Angels & Demons: Şeytan da Bir Melektir.

Sponsorlu Bağlantılar

Durum
Üzgünüz bu konu cevaplar için kapatılmıştır...
Doğuş Pertez

Doğuş Pertez

Admin
    Konu Sahibi
Angels & Demons: Şeytan da Bir Melektir.
“İyiyle kötü arasındaki ince çizgi,çoğu zaman siyah ve beyaz arasındaki gri gibidir.Bu ikisi o kadar iç içe geçmiştir ki, biri olmadan diğerini tanımlamak imkansızdır.”


Da Vinci , Cinderella Man, Akıl Oyunları gibi filmleriyle tanıdığımız yönetmen Ron Howard, yine bir Dan Brown uyarlamasıyla karşımızda. Geçtiğimiz yıllarda, ünlü gerilim yazarı Dan Brown’un çok tartışılan romanını beyazperdeye uyarlayan Howard,bu filmiyle de görsellik ve edebiyatı birleştirmedeki ustalığını ortaya koymuş.

Roman ve beyazperde arasında bağlantı kurmanın zorluğunu dile getirenler, film henüz gösterime girmeden birçok eleştiride bulunmuşlardı. Ancak, Ron Howard Da Vinci Şifresi’nde olduğu gibi romandaki gizemli ve mistik atmosferi yansıtmayı büyük ölçüde başarmış.

Kilise ve Illuminati
17.yy’da Katolik kilisesinin dinsel dogmalarını yıkmak amacıyla kurulan “Illuminati” topluluğu, tarih boyunca birçok komplo teorisinin başkahramanı olmuştu. Kiliseye karşı Newtoncu pozitif bilimlerin önünü açma amacı güden topluluğun üyeleri arasında Bernini gibi zamanın ünlü sanatçılarının da olduğu iddia edilmişti.
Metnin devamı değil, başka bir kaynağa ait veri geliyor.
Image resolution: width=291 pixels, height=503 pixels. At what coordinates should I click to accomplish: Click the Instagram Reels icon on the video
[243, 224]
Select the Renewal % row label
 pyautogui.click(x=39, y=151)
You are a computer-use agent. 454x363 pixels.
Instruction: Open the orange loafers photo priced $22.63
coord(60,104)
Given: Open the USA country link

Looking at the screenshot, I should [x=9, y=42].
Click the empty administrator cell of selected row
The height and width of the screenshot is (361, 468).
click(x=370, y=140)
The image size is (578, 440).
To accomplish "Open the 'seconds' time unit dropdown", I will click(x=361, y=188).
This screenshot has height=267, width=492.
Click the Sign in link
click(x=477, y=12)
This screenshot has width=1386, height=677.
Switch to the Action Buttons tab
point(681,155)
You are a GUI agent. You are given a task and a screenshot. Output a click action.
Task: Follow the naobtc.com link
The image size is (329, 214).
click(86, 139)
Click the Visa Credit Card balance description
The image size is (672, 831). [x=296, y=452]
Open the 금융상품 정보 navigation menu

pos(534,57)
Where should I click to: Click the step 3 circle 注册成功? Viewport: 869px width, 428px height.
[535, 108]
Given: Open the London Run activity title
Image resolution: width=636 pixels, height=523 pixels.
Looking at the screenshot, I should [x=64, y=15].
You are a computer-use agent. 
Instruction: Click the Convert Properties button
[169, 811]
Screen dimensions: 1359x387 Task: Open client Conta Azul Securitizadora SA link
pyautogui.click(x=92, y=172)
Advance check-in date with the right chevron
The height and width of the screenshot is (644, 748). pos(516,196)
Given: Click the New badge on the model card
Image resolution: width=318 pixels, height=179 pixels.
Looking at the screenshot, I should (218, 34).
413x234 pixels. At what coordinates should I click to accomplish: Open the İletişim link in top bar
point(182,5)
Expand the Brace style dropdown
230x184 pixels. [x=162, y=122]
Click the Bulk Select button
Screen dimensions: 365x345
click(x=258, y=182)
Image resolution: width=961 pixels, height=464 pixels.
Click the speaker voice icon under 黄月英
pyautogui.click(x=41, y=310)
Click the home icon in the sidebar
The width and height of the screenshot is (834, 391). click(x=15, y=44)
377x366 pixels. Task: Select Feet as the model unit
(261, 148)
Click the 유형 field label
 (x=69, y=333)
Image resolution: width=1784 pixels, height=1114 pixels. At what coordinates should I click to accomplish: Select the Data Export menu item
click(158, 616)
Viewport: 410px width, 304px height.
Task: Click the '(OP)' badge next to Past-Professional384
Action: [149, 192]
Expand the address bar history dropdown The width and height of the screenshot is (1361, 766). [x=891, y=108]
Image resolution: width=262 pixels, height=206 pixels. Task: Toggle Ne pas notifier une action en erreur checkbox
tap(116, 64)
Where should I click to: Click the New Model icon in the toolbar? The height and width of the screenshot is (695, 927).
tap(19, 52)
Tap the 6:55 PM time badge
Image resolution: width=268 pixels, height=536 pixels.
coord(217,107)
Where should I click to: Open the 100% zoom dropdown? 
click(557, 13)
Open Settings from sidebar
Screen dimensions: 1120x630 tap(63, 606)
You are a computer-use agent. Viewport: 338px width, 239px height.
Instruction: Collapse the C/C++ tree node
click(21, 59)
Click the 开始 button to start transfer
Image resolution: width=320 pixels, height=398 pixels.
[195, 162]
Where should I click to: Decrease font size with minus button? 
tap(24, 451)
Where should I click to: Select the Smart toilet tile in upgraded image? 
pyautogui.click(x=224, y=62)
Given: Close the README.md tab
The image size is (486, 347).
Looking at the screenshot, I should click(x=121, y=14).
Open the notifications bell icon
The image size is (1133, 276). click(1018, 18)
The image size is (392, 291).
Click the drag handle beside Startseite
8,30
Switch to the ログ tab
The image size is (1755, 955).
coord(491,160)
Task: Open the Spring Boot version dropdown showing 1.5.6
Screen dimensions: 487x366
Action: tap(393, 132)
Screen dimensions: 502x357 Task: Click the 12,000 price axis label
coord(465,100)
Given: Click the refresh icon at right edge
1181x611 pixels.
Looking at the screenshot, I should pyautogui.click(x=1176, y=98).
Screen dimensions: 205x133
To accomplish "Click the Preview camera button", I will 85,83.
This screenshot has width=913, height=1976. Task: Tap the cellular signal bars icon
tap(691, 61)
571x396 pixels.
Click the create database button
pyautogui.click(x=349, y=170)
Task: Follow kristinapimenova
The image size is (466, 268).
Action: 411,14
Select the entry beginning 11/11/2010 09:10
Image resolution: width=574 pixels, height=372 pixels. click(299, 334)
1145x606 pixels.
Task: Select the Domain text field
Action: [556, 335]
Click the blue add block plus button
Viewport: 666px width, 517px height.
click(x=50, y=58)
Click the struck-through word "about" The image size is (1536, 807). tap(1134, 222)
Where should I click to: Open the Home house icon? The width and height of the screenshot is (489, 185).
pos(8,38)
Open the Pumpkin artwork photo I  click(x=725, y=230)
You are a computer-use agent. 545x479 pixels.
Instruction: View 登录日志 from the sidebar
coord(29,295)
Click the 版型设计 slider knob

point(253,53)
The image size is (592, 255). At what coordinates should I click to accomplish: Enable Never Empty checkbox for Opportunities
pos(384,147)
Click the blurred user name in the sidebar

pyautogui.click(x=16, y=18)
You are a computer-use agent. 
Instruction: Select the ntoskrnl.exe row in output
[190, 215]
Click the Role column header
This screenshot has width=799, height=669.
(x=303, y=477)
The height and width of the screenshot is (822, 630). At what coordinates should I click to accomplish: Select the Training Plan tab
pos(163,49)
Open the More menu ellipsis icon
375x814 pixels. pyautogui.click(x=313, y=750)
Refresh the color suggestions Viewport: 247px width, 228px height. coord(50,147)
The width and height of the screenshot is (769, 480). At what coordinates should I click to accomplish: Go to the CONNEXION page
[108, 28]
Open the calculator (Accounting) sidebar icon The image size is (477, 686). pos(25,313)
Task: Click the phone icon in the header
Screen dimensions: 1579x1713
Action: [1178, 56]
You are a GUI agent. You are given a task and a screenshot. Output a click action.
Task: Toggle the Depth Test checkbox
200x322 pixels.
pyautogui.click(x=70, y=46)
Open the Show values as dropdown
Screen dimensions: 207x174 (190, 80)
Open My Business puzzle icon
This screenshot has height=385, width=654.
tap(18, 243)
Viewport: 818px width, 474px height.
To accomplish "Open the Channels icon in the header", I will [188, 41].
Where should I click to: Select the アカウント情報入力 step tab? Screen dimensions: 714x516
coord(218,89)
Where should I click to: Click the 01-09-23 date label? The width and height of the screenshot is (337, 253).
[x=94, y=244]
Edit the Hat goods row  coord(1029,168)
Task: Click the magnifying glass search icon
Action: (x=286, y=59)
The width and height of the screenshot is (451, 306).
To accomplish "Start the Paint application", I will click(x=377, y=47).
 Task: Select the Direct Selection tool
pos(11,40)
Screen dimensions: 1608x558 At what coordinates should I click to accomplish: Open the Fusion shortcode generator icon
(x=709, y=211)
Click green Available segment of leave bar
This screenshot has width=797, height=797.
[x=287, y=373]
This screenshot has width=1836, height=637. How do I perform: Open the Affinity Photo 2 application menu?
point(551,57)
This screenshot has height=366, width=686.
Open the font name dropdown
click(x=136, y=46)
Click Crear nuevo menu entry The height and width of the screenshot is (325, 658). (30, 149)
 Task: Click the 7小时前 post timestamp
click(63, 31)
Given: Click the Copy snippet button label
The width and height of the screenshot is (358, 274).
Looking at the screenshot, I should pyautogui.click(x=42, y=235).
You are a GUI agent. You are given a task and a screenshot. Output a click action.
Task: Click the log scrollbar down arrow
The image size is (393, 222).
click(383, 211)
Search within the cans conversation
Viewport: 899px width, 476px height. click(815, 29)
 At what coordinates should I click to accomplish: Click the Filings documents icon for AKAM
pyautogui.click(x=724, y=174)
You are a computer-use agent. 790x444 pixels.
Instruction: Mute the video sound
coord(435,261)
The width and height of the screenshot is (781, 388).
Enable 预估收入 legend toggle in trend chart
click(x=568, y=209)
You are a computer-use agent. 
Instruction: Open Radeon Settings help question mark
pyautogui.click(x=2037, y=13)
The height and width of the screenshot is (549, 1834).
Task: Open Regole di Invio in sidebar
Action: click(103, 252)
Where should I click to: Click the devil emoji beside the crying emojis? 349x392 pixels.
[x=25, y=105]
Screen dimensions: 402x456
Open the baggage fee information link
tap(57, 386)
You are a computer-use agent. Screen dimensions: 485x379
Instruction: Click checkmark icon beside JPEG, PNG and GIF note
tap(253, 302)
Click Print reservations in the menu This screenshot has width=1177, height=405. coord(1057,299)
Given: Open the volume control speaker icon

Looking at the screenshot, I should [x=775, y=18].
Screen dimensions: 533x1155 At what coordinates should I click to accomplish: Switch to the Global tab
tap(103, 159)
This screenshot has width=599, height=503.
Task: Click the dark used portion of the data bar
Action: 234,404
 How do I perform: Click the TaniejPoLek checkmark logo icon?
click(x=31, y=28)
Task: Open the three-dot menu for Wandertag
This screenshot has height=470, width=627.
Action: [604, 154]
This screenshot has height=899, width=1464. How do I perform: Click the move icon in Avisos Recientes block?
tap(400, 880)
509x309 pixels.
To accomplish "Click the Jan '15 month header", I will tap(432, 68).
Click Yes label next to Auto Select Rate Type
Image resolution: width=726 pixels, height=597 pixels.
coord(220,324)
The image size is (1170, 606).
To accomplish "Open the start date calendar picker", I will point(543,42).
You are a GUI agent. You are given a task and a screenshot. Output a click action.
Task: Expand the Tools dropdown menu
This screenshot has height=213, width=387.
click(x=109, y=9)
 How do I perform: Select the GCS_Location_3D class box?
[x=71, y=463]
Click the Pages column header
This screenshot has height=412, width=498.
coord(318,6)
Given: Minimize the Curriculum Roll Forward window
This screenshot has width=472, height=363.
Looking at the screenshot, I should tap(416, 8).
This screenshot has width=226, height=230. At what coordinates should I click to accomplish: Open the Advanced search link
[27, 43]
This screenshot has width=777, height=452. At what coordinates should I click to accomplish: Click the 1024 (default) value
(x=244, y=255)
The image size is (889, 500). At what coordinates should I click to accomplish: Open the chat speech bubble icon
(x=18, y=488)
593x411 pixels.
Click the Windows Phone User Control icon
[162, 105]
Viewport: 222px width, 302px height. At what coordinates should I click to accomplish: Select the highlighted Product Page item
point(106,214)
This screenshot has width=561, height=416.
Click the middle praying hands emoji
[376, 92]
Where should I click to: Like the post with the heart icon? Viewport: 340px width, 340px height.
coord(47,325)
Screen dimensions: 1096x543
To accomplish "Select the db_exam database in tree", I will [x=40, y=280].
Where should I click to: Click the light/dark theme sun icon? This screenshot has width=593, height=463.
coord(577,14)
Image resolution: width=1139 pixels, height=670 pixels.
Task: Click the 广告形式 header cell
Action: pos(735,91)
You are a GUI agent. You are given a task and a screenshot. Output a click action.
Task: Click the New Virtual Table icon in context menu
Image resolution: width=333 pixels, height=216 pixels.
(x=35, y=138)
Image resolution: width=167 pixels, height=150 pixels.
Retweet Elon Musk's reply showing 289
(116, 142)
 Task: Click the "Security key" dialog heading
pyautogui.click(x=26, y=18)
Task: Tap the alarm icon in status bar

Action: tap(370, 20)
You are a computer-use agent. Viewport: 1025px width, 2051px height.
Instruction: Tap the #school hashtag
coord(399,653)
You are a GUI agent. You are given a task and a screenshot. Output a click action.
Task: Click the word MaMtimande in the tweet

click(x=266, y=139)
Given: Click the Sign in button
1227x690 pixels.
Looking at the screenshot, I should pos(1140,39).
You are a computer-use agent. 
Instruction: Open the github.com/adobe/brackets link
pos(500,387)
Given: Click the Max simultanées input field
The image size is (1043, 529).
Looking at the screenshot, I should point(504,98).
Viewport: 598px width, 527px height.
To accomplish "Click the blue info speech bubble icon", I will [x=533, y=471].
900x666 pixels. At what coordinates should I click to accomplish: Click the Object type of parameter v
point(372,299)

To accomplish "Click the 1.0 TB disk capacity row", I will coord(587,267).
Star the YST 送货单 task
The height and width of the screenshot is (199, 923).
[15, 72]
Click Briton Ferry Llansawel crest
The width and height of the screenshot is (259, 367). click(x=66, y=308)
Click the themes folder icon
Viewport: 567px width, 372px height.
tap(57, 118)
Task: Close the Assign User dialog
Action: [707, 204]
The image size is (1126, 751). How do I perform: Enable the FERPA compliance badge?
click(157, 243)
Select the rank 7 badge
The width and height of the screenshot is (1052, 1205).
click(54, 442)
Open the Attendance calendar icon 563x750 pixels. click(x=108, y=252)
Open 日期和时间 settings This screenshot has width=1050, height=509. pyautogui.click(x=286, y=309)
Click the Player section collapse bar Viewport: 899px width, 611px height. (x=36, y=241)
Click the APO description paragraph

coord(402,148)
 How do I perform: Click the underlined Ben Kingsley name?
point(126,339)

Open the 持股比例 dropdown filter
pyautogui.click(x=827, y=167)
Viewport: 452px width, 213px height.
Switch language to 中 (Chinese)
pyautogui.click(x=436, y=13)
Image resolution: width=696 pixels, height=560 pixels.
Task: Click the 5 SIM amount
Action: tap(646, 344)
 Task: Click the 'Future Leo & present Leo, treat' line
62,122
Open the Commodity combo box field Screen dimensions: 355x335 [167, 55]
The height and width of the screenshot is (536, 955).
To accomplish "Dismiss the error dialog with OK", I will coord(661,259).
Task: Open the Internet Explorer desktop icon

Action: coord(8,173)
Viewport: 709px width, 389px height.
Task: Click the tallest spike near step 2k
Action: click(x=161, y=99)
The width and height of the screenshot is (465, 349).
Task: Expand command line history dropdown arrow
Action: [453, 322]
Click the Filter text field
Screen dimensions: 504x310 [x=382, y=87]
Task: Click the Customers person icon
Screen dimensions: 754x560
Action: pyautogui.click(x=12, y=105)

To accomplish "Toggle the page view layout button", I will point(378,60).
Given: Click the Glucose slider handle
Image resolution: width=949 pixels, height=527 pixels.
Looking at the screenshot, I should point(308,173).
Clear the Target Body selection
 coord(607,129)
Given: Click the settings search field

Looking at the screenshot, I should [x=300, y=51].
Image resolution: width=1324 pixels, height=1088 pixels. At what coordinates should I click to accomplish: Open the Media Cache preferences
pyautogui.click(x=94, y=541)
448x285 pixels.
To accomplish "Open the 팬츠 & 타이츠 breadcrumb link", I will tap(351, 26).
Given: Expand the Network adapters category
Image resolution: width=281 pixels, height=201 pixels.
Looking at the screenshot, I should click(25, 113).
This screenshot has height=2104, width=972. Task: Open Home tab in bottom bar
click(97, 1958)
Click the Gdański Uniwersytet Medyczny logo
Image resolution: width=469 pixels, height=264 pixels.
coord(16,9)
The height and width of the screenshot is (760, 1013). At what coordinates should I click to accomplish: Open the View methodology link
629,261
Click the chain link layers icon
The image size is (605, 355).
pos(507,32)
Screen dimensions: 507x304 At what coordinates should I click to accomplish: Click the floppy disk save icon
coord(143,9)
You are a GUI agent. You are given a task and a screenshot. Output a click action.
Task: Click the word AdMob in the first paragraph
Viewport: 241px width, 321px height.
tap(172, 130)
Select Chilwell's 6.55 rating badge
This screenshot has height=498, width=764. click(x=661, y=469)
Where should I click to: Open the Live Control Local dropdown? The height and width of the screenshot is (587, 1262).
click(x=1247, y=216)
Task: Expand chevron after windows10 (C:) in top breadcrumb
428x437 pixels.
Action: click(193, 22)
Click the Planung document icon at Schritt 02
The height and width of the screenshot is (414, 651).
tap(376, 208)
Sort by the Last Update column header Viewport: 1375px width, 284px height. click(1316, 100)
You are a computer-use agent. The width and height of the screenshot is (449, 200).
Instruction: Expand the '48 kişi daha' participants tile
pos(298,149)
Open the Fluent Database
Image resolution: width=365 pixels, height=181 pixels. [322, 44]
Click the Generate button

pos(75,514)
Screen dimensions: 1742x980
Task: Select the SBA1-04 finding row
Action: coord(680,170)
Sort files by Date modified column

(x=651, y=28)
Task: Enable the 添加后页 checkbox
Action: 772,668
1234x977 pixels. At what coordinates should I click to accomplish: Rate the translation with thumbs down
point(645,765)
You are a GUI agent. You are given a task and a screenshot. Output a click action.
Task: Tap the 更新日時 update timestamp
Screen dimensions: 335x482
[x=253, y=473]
Vatikan şehrinin büyük bölümünü inşa ettiği bilenen Bernini, dört kiliseden geçip Melekler Kalesi’ne varan “Aydınlanma Yolu”’nun da mimarıydı.
Film, kilise ve Illuminati arasında yüzyıllar boyu süren savaşı gözler önüne sererken, bilim ve aydınlamanın önündeki engel olarak kiliseyi ve yarattığı bürokrasiyi gösteriyor.( Bu savaş, “La Purge” (The Purge-Temizleme) olarak bilinen-kilisenin Illuminati’ye bağlı olan 4 bilim adamını damgalayarak öldürmesi-olay ile başlamıştı.) Harvard üniversitesi profesörü Robert Langdon karakteri, dine ve bilime eşit mesafede durmayı başarmasıyla bir bakıma Amerika’nın “tarafsız yaklaşım”ını sembolize ediyor. Langdon, Tanrıya inanıp inanmadığı sorulduğunda “İnanç bir hediyedir. Ama henüz bana armağan edilmedi.” diyecek kadar politik bir karakter. Babası Illuminati tarafından öldürülen bilim kadını Vittoria Vetra karakteri ise romanı okumayanlar için silik kalabilir.
Kahramanlar, Bernini’nin Aydınlanma Yolu’nu takip ederek temaları doğanın dört öğesi (Toprak, Hava, Ateş ve Su) olan eserlerin izini sürüyorlar. Bilindiği gibi toprak eseri Habakkuk ile Melek heykeli; Hava işareti St. Pietro meydanında bulunan Batı Rüzgârı adlı eseridir. Ateş işareti Azize Teresa'nın Vecdi heykelidir. Son olarak su işareti ise Dört Irmak Çeşmesi’dir. Bu eserler, kaçırılan kardinallerin Illuminati tarafından öldürüleceği yerleri ve öldürme şeklini işaret etmektedir. Robert Langdon ve Vatikan’ı koruyan İsviçre Muhafızları katili durdurmak için tarihin tozlu sayfalarını aralayıp bir Illuminati üyesi olduğu bilinen Galileo’nun kitaplarındaki esrarengiz şifreleri çözmek zorundadırlar.
Gerçek hayattan mekânları, eserleri ve efsaneleri konu alışı filmin hikâyesini ilginç kılan unsurlardan biri. Katolik inancını kökten sarsabilecek teorilerin öne sürülmesi de cabası. Filmde geçtiğimiz Eylül ayında hayli ses getiren anti-madde deneyiyle gündeme oturan CERN laboratuarları da yer alıyor. İnancın kilise ve muhalifleri arasında bir savaşa neden olmuş olması, aslında bütün mücadelenin gerçeği ortaya çıkarmak, örtbas edileni sergilemek ya da dini açıdan aydınlanma yaratmak için değil, inanç üzerinde iktidar kazanmak için yapılıyor olduğunu kanıtlıyor. Bu bakımdan Rönesans döneminde özellikle Protestanlıkla ortaya çıkan din reformunun birçok topluluk için tatmin edici olmadığını da düşünmek mümkün.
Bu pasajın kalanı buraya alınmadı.